Nigel Green comments: “Markets are looking beyond the war headlines and focusing on earnings, liquidity and long-term structural growth. Geopolitics matters, but it is not the sole driver of capital allocation.”
He adds: “Donald Trump’s extension of the ceasefire has eased fears of an immediate escalation, yet tensions in the Strait of Hormuz are still having a major impact on oil supplies and inflation. Energy markets remain sensitive, and global pricing disruptions are growing rapidly.
“Nevertheless, equities are moving forward because the corporate earnings backdrop remains so attractive.”
Tesla reported stronger-than-expected quarterly results, supported by expanded investments in AI compute, battery materials and autonomous systems, including robotaxi development.
“The results highlight how leading companies are doubling down on next-generation technologies that are reshaping entire industries,” says Deavere CEO.
“Earnings growth tied to AI and tech is driving a powerful re-rating of global equities. Companies at the center of this transformation are attracting massive amounts of capital as they build the infrastructure for future economic expansion.”
Changes in global capital flows are becoming increasingly apparent. Due to semiconductor dominance, Taiwan’s stock market has overtaken the UK in total market capitalization, reaching approximately $4.1 trillion.
In contrast, the UK market continues to trade around levels seen more than a decade ago, reflecting its lower exposure to high-growth sectors.
Nigel Green comments: “Taiwan’s rise reflects a darker reality. Capital is moving decisively towards sectors and regions that are integral to AI and technological development.
“The semiconductor supply chain, advanced manufacturing and digital infrastructure are getting premium valuations because they are at the core of future growth.”
He adds: “Taiwan Semiconductor Manufacturing Company (TSMC) represents a significant share of that market and is the center of the global AI ecosystem.
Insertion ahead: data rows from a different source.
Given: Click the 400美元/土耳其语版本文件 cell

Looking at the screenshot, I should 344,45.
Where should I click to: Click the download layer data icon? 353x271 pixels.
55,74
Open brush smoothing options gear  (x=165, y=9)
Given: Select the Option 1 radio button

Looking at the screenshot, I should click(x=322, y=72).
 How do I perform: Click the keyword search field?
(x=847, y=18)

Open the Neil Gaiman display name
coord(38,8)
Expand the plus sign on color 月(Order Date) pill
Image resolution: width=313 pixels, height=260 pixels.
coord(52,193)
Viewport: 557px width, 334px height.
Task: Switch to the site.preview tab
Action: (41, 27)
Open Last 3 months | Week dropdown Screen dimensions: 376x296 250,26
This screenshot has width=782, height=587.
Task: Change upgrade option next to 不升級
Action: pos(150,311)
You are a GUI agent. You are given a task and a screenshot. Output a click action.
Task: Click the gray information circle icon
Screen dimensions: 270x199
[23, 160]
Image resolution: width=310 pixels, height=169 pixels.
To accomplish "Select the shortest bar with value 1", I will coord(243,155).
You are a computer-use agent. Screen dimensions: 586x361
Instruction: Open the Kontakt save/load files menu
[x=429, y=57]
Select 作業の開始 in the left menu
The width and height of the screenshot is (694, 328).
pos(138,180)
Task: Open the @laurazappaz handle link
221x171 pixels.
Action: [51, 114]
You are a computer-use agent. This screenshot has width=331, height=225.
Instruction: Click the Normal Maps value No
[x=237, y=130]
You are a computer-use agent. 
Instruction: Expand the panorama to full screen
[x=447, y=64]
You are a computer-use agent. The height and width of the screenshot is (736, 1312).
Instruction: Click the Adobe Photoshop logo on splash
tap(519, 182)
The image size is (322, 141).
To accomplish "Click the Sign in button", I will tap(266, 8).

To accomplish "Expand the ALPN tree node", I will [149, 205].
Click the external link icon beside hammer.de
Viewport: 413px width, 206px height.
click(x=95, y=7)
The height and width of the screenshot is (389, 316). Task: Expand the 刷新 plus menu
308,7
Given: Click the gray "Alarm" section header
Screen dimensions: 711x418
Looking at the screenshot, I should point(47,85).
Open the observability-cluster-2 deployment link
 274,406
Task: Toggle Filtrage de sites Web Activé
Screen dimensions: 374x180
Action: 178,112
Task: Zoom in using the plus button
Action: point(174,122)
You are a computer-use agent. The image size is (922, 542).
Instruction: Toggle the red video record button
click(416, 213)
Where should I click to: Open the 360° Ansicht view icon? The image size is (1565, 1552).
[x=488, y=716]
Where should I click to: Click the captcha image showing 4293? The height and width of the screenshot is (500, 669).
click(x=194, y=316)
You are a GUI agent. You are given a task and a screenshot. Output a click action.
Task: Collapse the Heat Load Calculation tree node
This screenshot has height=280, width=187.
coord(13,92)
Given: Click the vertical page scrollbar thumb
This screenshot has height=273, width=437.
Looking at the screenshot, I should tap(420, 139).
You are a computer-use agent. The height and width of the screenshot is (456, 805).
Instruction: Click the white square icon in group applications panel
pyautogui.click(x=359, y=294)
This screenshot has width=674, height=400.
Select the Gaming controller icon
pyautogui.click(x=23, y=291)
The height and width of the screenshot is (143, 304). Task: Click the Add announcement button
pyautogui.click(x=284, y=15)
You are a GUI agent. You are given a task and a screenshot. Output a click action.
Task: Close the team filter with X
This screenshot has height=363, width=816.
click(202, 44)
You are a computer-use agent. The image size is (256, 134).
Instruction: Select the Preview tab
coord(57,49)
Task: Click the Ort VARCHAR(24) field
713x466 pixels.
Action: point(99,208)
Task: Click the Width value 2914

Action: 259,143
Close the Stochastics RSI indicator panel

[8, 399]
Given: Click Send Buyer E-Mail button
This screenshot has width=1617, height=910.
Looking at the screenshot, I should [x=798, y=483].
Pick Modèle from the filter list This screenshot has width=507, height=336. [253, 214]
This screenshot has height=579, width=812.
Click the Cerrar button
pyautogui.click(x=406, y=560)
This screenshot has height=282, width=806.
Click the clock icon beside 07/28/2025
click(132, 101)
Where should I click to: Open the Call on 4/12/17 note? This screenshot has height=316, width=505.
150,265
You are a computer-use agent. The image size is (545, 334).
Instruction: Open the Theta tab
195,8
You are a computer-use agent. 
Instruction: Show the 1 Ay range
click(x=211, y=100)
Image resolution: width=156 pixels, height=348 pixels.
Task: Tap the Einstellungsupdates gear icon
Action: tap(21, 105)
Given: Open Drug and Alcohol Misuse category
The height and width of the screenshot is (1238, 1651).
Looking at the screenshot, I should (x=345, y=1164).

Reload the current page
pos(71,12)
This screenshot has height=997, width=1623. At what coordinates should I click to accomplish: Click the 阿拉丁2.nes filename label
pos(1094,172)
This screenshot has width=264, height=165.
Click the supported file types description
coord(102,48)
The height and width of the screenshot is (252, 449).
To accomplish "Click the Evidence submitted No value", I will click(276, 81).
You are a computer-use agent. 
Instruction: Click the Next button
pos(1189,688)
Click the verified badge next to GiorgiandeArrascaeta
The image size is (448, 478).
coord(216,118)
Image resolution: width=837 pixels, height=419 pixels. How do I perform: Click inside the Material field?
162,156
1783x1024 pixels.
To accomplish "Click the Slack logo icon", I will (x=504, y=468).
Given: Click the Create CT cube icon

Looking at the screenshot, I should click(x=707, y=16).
Every major investment in AI, from hyperscalers to chip designers, ultimately depends on this supply chain. As such, investors are positioning accordingly.”
Foreign inflows into Taiwanese equities have surged in recent weeks, leading the market to one of its strongest months on record.
Across Asia and other development regions, the continued inflows contrast with more subdued interest in legacy-heavy indices.
Risks related to the Middle East remain material. Oil price volatility associated with risks of disruption in the Strait of Hormuz has the potential to fuel inflation and influence monetary policy decisions. Global supply chains also remain exposed to any continued restrictions in major shipping routes.
Nigel Green comments: “Geopolitical developments will continue to generate volatility, particularly in energy markets. Investors should take into account inflation and stagflation risks and potential policy responses. It would be complacent to ignore these elements.”
He concluded: “Global markets are on the rise as the underlying growth drivers are powerful and accelerating.
“AI and technology are rapidly reshaping the global economy, creating opportunities across many sectors and regions.
“Investors who recognize this and position early are likely to profit the most.
“Waiting for the uncertainty to go away often means missing the most important stage of opportunity. This is the signal the market is giving us in real time.”